● **Excerpt**
----------------------------------------
Brain differences in men and women could affect post-stroke outcomes

Strokes are the third leading cause of death in Canada and have impacted close to 880,000 Canadians over the age of 20.

By Erin Matthews

MRI images of brain

“A stroke is caused by a loss of blood flow to brain cells. Without urgent intervention this may cause those cells to die because they constantly need energy and nutrients from the blood,” said Nicole Sylvain, clinical research coordinator and lab manager for Dr. Michael Kelly, a stroke neurosurgeon and professor who’s part of the Saskatchewan Cerebrovascular Center at the University of Saskatchewan

Sylvain and her colleagues are looking at treatments for post-stroke recovery that help supplement these energy losses. Using the Canadian Light Source (CLS) at the University of Saskatchewan (USask), the team was able to identify energy biomarkers in the brain — additional data that could eventually provide clinicians with critical information about the effects of potential stroke treatments on brain recovery after a stroke.
----------------------------------------
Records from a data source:
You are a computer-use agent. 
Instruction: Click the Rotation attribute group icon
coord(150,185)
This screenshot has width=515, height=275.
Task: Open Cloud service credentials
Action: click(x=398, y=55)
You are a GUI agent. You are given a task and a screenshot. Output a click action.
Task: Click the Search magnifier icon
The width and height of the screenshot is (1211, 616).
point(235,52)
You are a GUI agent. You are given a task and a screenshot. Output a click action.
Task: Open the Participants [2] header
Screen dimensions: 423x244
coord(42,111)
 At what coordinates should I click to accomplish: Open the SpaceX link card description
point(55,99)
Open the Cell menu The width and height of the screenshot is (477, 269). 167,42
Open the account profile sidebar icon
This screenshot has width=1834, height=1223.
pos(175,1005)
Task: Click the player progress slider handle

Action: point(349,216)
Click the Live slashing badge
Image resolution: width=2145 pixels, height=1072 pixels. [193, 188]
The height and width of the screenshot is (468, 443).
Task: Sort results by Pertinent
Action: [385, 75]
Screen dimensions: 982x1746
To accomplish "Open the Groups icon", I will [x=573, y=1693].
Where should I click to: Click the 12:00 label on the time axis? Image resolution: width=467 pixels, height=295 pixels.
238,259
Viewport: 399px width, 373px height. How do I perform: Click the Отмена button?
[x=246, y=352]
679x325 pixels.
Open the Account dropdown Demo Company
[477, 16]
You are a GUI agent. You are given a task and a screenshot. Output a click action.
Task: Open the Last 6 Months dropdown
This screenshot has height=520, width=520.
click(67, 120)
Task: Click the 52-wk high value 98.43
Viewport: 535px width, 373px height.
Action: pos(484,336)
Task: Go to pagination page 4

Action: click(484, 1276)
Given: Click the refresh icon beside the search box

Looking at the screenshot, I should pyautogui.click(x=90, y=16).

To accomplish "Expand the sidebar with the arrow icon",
----------------------------------------
Reproduce everything in the stroke article from "By Erin Matthews" down to "after a stroke.". Work only from the stroke article.

● **Answer space**
By Erin Matthews

MRI images of brain

“A stroke is caused by a loss of blood flow to brain cells. Without urgent intervention this may cause those cells to die because they constantly need energy and nutrients from the blood,” said Nicole Sylvain, clinical research coordinator and lab manager for Dr. Michael Kelly, a stroke neurosurgeon and professor who’s part of the Saskatchewan Cerebrovascular Center at the University of Saskatchewan

Sylvain and her colleagues are looking at treatments for post-stroke recovery that help supplement these energy losses. Using the Canadian Light Source (CLS) at the University of Saskatchewan (USask), the team was able to identify energy biomarkers in the brain — additional data that could eventually provide clinicians with critical information about the effects of potential stroke treatments on brain recovery after a stroke.